A similar algorithm that was designed to place artworks in particular artistic periods using artificial vision algorithms also gave outstanding results. The computers were able to “understand” images and also differentiate between artistic styles based on low-level pictorial information.

Low-level pictorial information encompasses aspects such as brush thickness, the type of material and the composition of the palette of color. Humans on the other hand perform art analysis more abstractly. They employ medium-level information which differentiates between objects and scenes in a picture and the type of painting, and high-level information that takes the historical context and artist’s knowledge along with artistic trends into consideration.

Computer algorithms for arts not yet fully explored.

The future is stillborn as to the scope and extent visual algorithms can be used in evaluating works of art. At least, when it involves broad artistic differentiation, usually amongst art schools and periods, computer algorithms can beat an untrained human in arts analysis but fall short in precisely dating art periods or styles. According to Miquel Feixas, one of the authors of the study that was published in the ACM journal, “it will never be possible to precisely determine mathematically an artistic period or to measure the human response to a work of art, but we can look for trends.”

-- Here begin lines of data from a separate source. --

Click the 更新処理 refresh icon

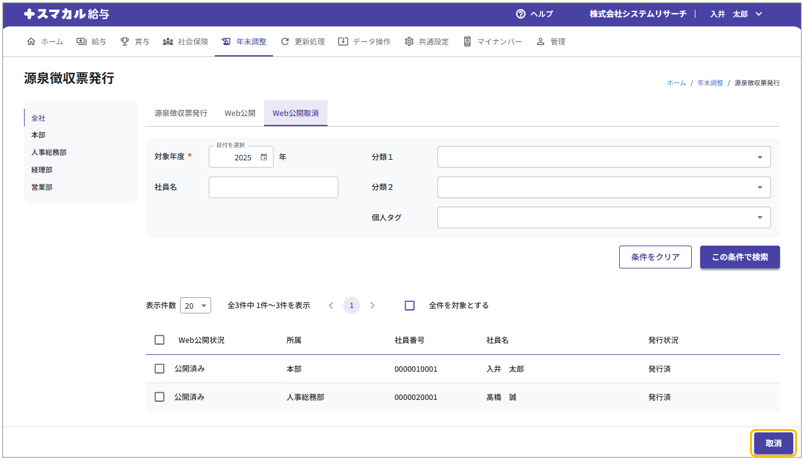click(285, 42)

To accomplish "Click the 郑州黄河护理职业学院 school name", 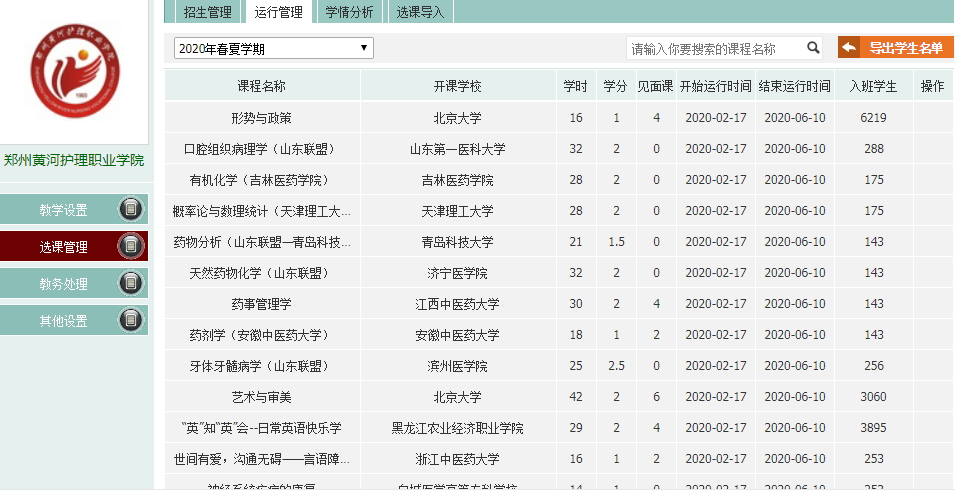I will point(74,160).
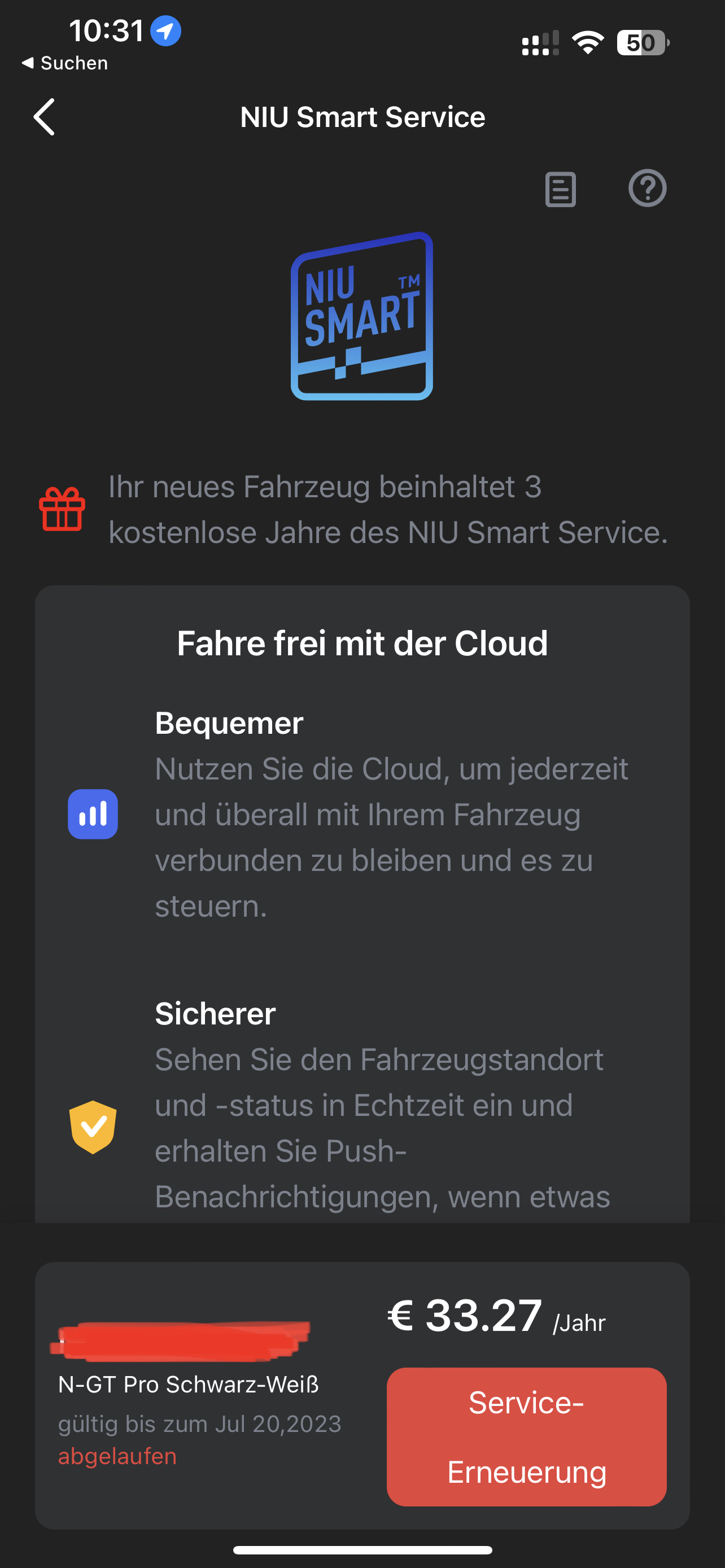
Task: Tap the red gift icon
Action: (62, 510)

This is not the only technique that has been expended towards paintings. Physicists sometimes use ion beams to determine paintings and painting authenticity. This is the first time though a machine has gone one step better than humans, whether trained or untrained, in evaluating and analyzing works of art. It is hoped that this work will also open the way for further work in developing image viewing and analysis tools, classifying and searching for collections in museums, creating public information and entertainment equipment and to better understand the interaction between humans, computers and works of art. Digital technology will not replace art historians at all, just as software has not replaced human mathematicians, but with digital technology, art historians have an arsenal that makes their work stand out with more precise accuracy.